Multifocal IOLs have grown in popularity in recent years allowing for an element of close work vision not present with standard monofocal lenses. The more modern designs have now overcome some of the limitations of earlier examples. These lenses can be well tolerated and can give reasonably good distance and close vision, with a greater depth of focus than monofocal IOLs. However, this is sometimes at the expense of image quality, and glare and haloes may be troublesome. We would not recommend multifocal IOLs for those who drive frequently at night, for example, or those with very exacting visual requirements. These lenses can also be used in the treatment of presbyopia (the loss of near vision as we move into our mid 40s).
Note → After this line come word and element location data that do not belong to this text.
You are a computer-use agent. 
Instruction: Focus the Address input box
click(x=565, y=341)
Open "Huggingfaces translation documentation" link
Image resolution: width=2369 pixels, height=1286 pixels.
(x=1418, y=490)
Toric lens implants are for patients with moderate amounts of corneal astigmatism (more than 1 or 1.5 dioptres). Reducing your astigmatism will reduce your dependence upon glasses as compared to a non-toric IOL. A standard IOL can be set to make you either far sighted or near sighted but if you have astigmatism your vision without glasses will still be blurred to some degree because this astigmatism has not been corrected by the standard IOL. You could wear glasses in order to correct the astigmatism or undergo laser eye surgery at a later date (Bioptics). However if it is desirable to you to have better vision when not wearing your glasses, you may want to consider a toric lens implant.
These lens implants are the same as the above Toric IOLs but have a +1.5 dioptre reading addition built in to aid near vision.
With cataract and refractive lens exchange surgery the eye’s natural lens is removed and replaced with an artificial implant. Some ophthalmic surgeons perform an alternative procedure – phakic implant surgery – where the natural lens remains in place while the phakic IOL is positioned immediately in front of it.
The combined focusing power of the two lenses can be effective at treating severe short and long-sight, and the artificial lens can also reduce or eliminate astigmatism. David Gartry does not perform phakic implant surgery, as it is a relatively new procedure and he is unconvinced as to its long-term effectiveness and safety. These lenses tend to be used more for younger patients who can still accommodate (focus for close work) who are contact lens intolerant and have high prescriptions. Beyond mid 40s a better option is refractive lens exchange using the new femtosecond laser technology. Phakic implants have been known to cause cataract and glaucoma and, since the technique is intraocular (placing a lens inside the eye), rarely serious problems such as infection or retinal detachment can follow. If at all possible David Gartry encourages these younger patients, who are well beyond the normal laser range, to persevere with contact lenses – perhaps seeking the advice of an experienced contact lens specialist.